Frederick W. Taylor's Scientific Management - Part 3
Part 1 - Part 2 - Part 3 - Part 4
Taylor's Philosophy and Principles
"The main objective of the Scientific Management must be to ensure the maximum of prosperity, as much for the employer as for the employee"
F. W. Taylor
The philosophy of the Scientific Management was to reconcile the economical interests, generally opposed, as much of the businessmen as of the workers. Taylor was pragmatic, he thought that applying his science he would then make his philosophy to be understood and accepted.

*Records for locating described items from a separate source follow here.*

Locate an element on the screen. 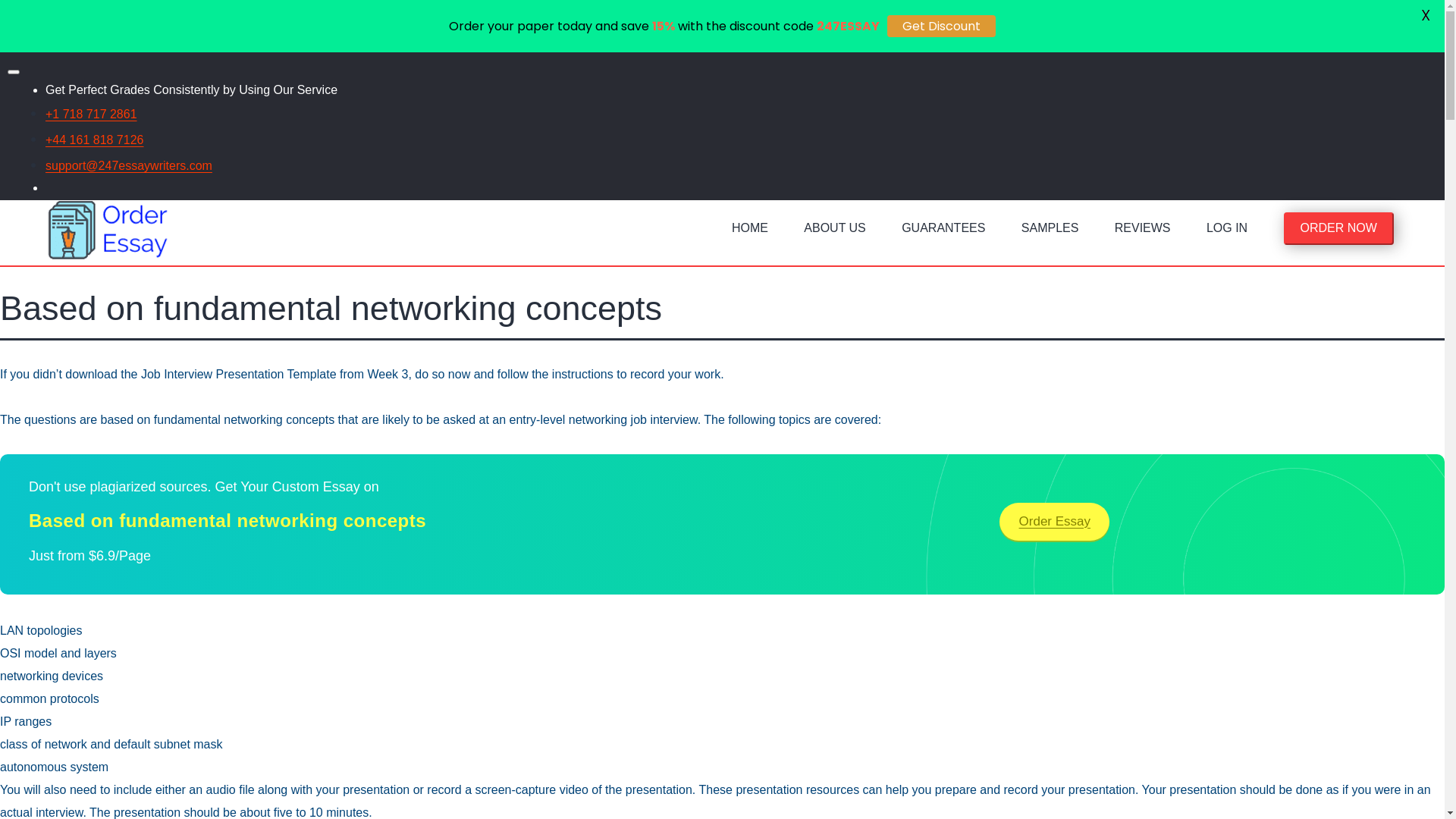  'ORDER NOW' is located at coordinates (1338, 228).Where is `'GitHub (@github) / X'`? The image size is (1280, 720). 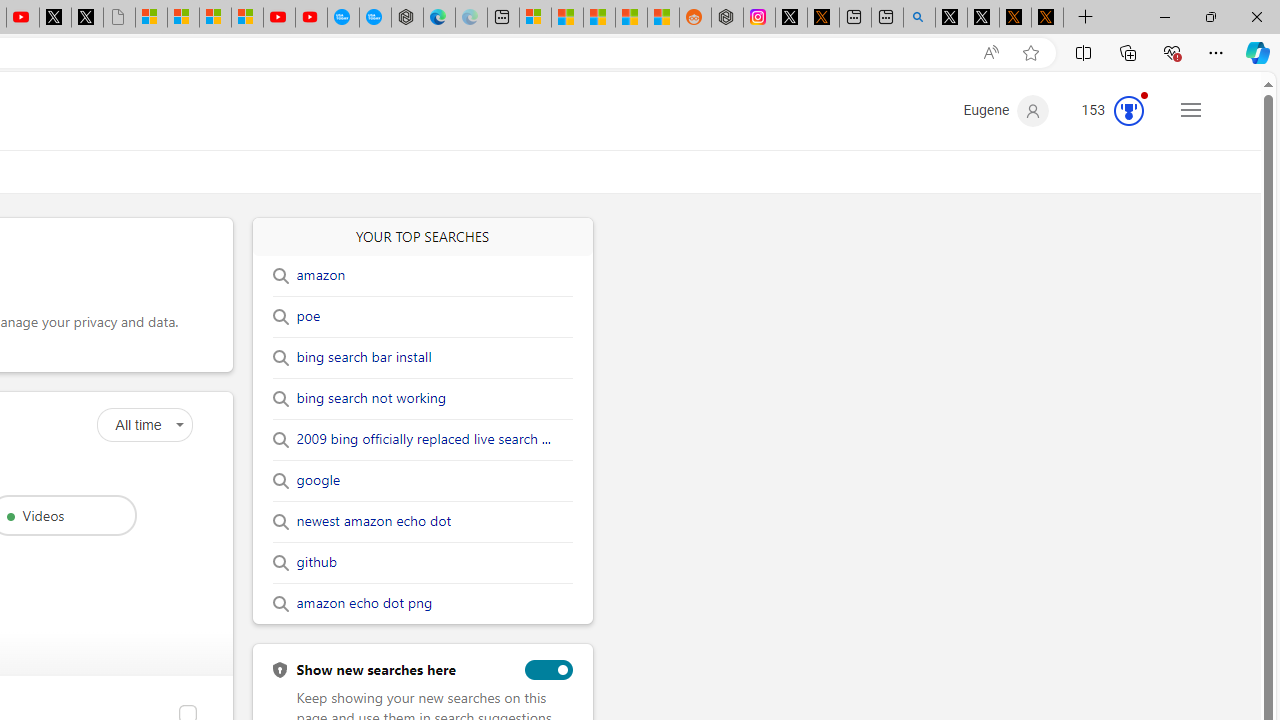
'GitHub (@github) / X' is located at coordinates (983, 17).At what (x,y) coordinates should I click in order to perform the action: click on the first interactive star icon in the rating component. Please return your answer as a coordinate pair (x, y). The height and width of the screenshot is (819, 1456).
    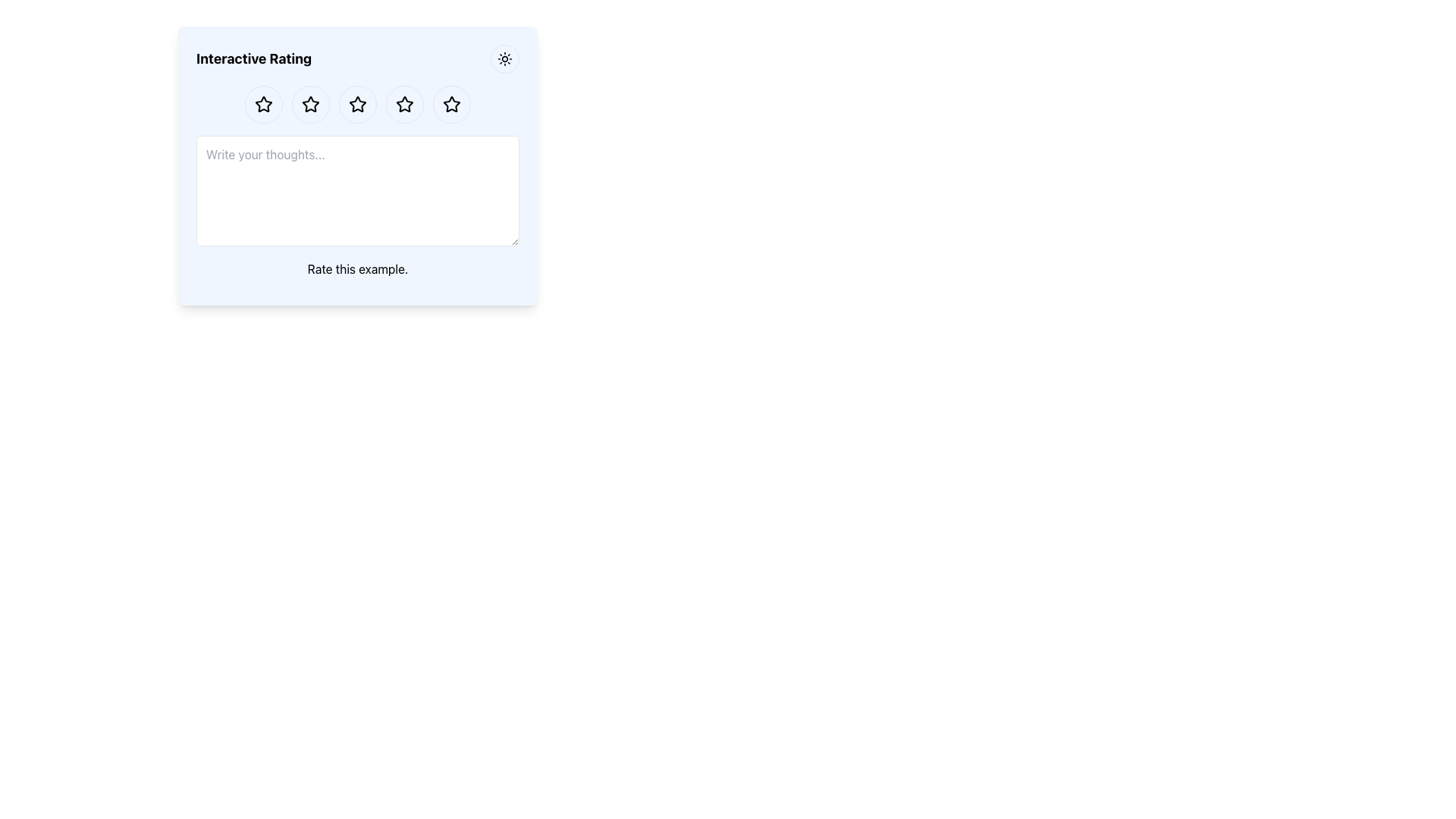
    Looking at the image, I should click on (263, 104).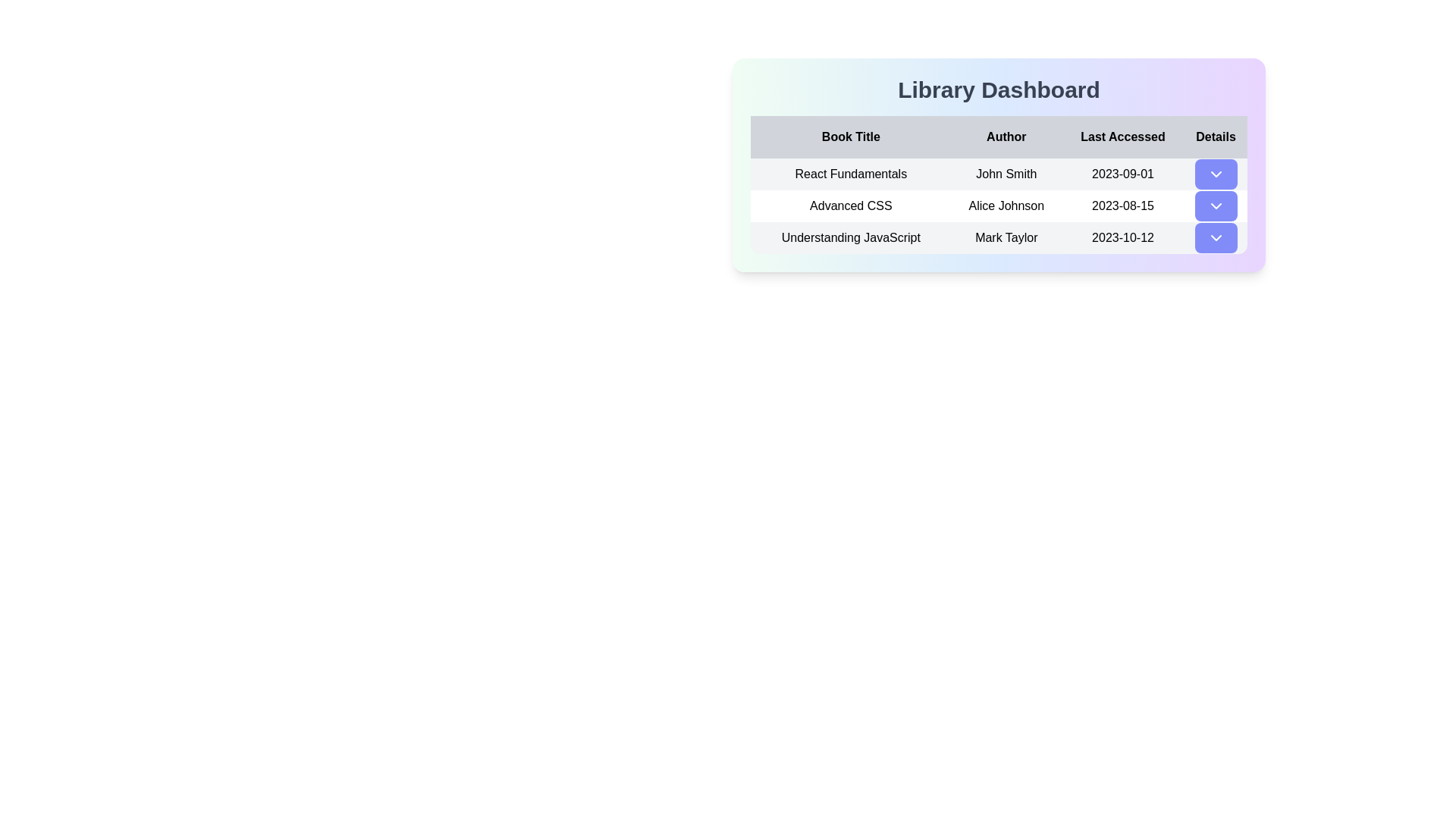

The businessmen would be favored by the increase of the productivity and therefore of the utilities. The workers would feel rewarded by an increase of the amounts of money received as their better performance. In the reality, this happened during the first stages of the taylorism, and especially when it came to the increase of the owners' earnings. When it came to the workers, their resistance about the model -tells Taylor in this work- appeared already during the first intents of its application.
Philosophy and Beliefs
To solve all these problems, the Scientific Management is created, establishing, according to the speech of Taylor in the presence of the Special Commission of the Representatives Chamber, the following: "Essentially, the scientific management implies a total mental revolution from part of the workers... about their duties in their work, their co-workers, and their bosses. And implies the equally total mental revolution from the directive sector side..."
One of the strongest beliefs in Taylor was to think that "almost every worker linked to the mechanical arts, employed in something similar to the cooperative work, considers his duty to do it slowly instead of fast. This is the most unlucky fact related to the Scientific Management". Taylor establishes two causes for the low performance of the worker:
-"First: the instinct and natural tendency of men to be unconcerned and search for comfort, which could be called innate laziness"
Taylor, when he goes into the subject of the worker's laziness, comments, as an opposed thing, about other situations where the behavior of the worker is completely different:
"Whenever an American worker plays baseball, or an English worker plays cricket, we can safely say that he uses all his nerves to achieve victory for his team. This universal feeling is so strong, that any man who stops giving all he can in sports is qualified as "deserter" and treated with disdain by those who surround him."
F. W. Taylor
-"Second: reasoning that is more or less confuse, born from their relationships with other workers, which could be called systematic laziness". Is precisely on this point that Taylor emphasizes, Given the importance of this aspect, he tries to discover which would have been the causes of such attitude in the workers: "Is more our fault than theirs, that almost every worker considers his duty to make as scarce as he can the work of one day instead of as abundant as he could". If it was asked "...to the average worker of this country (the causes of this behavior) he will tell that if in his particular occupation, each worker produced double of the work he produces now, only one result would be obtained: half of the workers in that occupation would be fired from work throughout the entire country, nineteen of every twenty workers believe in this delusion".
However, Taylor recognizes as one of the causes to such beliefs, the fact that in many companies where he could increase the production, there had also been an increase of the standard and a decrease of the salary.
Other aspect to focus on in the Scientific Management was that "The second cause of the slow work is entirely due to us. It lies on our own inefficient management systems."
Scheid clarifies that Taylor is the founder of the movement known as scientific organization of the work, which has as one of its main goals to pull down the obstacles putted by the workers. According to Taylor's warnings: "there's a fake belief since long ago, reinforced in the worker's thought, that an increase of the production will bring unemployment" (and that) "... when (the worker) increases his working pace, the boss finds a way to not to increase his salary."
Following Scheid, "Taylor thinks that the goal of the scientific organization of work is to pull down those obstacles and discover the most efficient methods to do a task and direct the workers:... the tight, close, personal cooperation, between the administration and the workers is the essence itself of the scientific organization of work".
F. W. Taylor adds: "... more than anything else what the workers ask their employers is a high salary, and what the employers want... is low production costs... the existence or absence of these two elements are the best sign of a good or bad management".